Ciudad de México. La revelación a la luz pública que hizo el Gobierno del presidente de México del expediente elaborado por la DEA sobre el general Salvador Cienfuegos ha abierto una fisura de desconfianza de parte del Departamento de Justicia estadounidense con el Ejecutivo mexicano. El Gobierno del país vecino “está profundamente decepcionado por la decisión de México de publicar información compartida de manera confidencial”, explicó un vocero del Departamento de Justicia.

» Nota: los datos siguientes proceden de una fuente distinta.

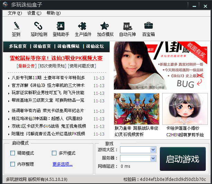Open the 设置(C) menu

tap(34, 13)
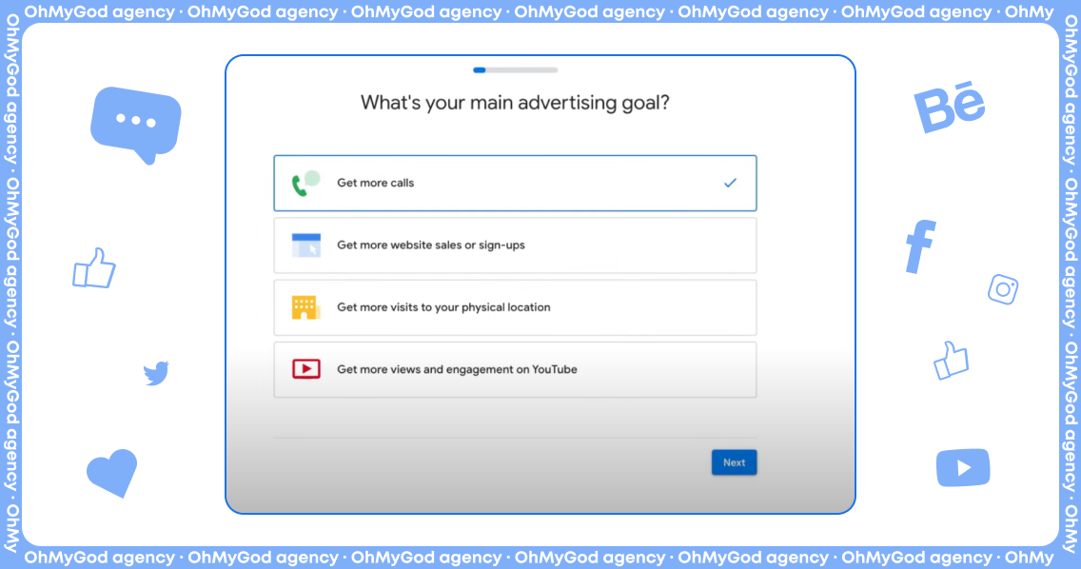Viewport: 1081px width, 569px height.
Task: Pick 'Get more views and engagement on YouTube'
Action: (514, 369)
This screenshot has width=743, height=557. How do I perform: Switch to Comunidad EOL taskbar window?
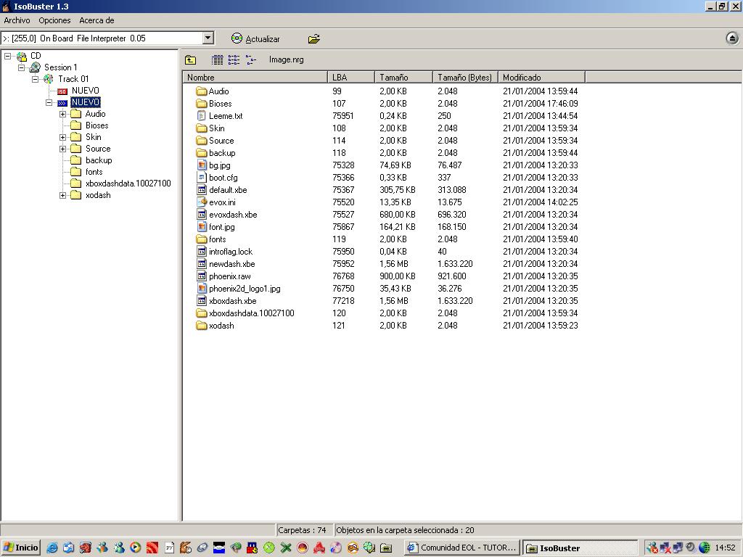pyautogui.click(x=461, y=548)
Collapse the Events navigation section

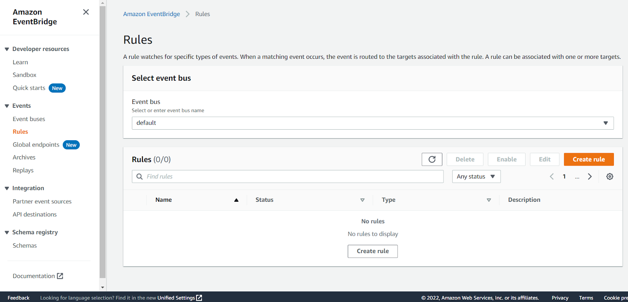7,106
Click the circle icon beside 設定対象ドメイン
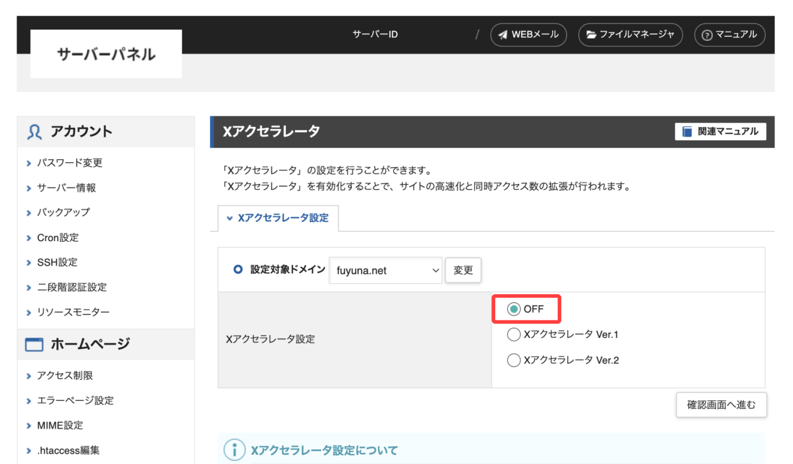Image resolution: width=793 pixels, height=464 pixels. click(238, 269)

El embajador Andrés Rosental comenta que este acto “constituye una violación de acuerdos bilaterales con los vecinos, y probablemente afectará negativamente la relación con ellos en materia de seguridad y asistencia mutua jurídica”.

Mike Vigil, exagente de la DEA durante 31 años, 12 de ellos en México, comenta: “Nunca vi cosa igual” (El País, 16 de enero).

Sobre el señalamiento que hiciera el presidente López Obrador respecto a la fabricación de pruebas de parte de la DEA, Vigil señala: “no es cierto”.

“¿Y por qué nosotros íbamos a fabricar un caso contra Cienfuegos? Están ´protegiendo a un oficial corrupto”, indicó.

El archivo de la DEA revela convesaciones a través de chats telefónicos entre capos dirigidos por Juan Francisco Patrón Sánchez con el padrino, para quien la DEA se trata del general Salvador Cienfuegos.

A tan solo dos días para que concluya la administración del presidente Trump, ya está el tema sobre el escritorio de Joe Biden.